Shoddy records help Korean hospitals conceal abuse of mentally ill

Posted on : 2024-07-05 12:41 KST Modified on : 2024-07-05 12:41 KST
Figures from the country’s human rights watchdog suggest that guidelines for seclusion and restraint of those seeking psychiatric treatment are being flagrantly violated at many smaller hospitals
Still from CCTV footage showing a patient at a psychiatric hospital in Chuncheon, South Korea, as he looks toward the door the nurse just left through shortly before his death. 
Still from CCTV footage showing a patient at a psychiatric hospital in Chuncheon, South Korea, as he looks toward the door the nurse just left through shortly before his death. 

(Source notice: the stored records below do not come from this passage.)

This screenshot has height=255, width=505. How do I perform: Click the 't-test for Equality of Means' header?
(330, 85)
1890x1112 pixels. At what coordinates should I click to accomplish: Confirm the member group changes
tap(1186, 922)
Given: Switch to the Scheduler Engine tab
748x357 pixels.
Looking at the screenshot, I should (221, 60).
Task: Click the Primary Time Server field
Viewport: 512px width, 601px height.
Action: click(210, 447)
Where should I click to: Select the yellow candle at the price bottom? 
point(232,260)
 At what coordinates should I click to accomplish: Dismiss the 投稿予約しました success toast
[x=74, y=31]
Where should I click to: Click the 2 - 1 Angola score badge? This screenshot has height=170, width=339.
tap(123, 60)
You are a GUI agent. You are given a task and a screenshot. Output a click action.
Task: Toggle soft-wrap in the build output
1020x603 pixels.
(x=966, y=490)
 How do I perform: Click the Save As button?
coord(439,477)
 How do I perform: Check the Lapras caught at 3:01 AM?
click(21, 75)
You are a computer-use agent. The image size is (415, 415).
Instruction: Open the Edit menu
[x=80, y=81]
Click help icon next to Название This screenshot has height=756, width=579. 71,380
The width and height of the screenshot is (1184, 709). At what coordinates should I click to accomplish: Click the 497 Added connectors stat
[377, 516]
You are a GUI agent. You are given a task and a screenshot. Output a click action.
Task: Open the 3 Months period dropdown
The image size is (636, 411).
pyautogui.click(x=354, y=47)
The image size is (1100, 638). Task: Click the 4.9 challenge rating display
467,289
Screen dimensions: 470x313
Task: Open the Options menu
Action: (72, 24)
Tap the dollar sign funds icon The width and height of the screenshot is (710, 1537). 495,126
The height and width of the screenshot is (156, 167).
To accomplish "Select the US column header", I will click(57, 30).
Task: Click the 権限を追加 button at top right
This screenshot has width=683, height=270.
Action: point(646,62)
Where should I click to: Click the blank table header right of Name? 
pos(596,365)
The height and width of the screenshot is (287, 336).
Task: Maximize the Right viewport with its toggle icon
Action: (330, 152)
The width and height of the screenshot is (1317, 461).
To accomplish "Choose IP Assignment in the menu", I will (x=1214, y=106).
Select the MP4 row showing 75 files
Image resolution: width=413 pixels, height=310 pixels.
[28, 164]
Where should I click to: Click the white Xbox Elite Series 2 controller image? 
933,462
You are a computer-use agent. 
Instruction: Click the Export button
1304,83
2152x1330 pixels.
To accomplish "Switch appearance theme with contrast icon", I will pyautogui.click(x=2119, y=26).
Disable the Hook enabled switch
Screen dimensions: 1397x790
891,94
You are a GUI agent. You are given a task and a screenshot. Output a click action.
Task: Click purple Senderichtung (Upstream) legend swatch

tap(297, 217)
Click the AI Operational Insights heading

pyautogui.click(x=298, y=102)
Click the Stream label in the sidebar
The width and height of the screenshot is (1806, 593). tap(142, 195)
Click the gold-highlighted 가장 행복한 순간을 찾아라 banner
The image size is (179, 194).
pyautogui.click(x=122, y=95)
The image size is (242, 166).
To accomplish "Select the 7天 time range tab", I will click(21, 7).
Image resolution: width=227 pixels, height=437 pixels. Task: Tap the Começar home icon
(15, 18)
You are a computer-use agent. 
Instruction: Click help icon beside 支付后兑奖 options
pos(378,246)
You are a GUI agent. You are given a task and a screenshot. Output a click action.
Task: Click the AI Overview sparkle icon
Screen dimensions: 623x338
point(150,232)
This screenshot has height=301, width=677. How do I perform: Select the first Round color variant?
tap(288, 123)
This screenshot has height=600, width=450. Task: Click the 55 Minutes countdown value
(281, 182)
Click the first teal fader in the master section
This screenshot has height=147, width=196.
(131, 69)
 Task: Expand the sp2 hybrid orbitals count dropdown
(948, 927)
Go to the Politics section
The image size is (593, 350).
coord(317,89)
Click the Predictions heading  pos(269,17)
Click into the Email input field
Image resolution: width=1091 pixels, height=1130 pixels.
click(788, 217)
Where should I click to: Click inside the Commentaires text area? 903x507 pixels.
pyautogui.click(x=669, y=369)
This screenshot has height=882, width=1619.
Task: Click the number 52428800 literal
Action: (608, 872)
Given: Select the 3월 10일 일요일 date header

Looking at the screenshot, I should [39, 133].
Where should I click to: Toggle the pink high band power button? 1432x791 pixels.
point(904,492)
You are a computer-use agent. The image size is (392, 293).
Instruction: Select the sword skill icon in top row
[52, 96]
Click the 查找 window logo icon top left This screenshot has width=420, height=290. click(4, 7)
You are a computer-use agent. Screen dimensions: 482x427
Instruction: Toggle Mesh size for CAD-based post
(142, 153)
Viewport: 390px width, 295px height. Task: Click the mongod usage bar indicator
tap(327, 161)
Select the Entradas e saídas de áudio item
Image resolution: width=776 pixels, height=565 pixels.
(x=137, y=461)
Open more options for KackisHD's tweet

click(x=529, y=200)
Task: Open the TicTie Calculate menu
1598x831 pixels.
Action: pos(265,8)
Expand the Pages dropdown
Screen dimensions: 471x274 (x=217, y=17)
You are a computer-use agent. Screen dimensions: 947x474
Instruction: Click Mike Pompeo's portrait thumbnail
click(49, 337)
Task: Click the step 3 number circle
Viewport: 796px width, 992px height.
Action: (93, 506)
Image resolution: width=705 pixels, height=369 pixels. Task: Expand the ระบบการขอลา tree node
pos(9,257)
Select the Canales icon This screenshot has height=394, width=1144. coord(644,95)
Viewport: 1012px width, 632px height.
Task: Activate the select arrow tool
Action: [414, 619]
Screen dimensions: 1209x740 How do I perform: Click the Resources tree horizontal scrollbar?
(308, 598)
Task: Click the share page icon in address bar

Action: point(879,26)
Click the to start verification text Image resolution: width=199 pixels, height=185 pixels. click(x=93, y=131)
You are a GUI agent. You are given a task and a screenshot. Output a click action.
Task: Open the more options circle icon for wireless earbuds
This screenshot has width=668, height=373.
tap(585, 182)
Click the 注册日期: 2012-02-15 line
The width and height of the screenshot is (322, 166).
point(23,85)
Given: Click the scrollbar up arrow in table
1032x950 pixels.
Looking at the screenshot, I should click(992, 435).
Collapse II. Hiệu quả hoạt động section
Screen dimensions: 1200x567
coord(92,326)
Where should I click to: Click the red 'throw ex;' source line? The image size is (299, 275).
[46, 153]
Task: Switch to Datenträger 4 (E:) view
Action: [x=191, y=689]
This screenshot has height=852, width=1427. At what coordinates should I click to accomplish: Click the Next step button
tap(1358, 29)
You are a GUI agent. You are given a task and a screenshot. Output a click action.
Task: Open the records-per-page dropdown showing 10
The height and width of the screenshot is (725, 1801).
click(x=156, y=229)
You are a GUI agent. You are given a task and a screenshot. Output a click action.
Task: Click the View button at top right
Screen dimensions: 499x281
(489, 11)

Editor’s note: His hands, feet and chest were tightly bound. He was strapped to the bed as if nailed to a crucifix. But no salvation awaited the man at this small mental hospital in Chuncheon, equipped with only 299 hospital beds. CCTV footage obtained by the Hankyoreh shows the patient slowly suffering, crying out and moaning in pain, until his death. Not the doctors, nor the nurses, nor the orderlies did anything to save him. All the people who appear in the footage only look like accomplices who facilitated the patient’s death.

A psychiatric hospital is a place for treating psychiatric conditions. But even today, there are such hospitals where the actions labeled as “treatment” border on torture, including restraining or neglecting patients. The Hankyoreh uses CCTV footage to expose the conditions of seclusion and restraint at psychiatric hospitals and explore possible alternatives.

A 15-year-old girl who had been institutionalized after being sexually assaulted was complaining about a stomachache when a nurse, in annoyance, stood up and shouted to the orderly.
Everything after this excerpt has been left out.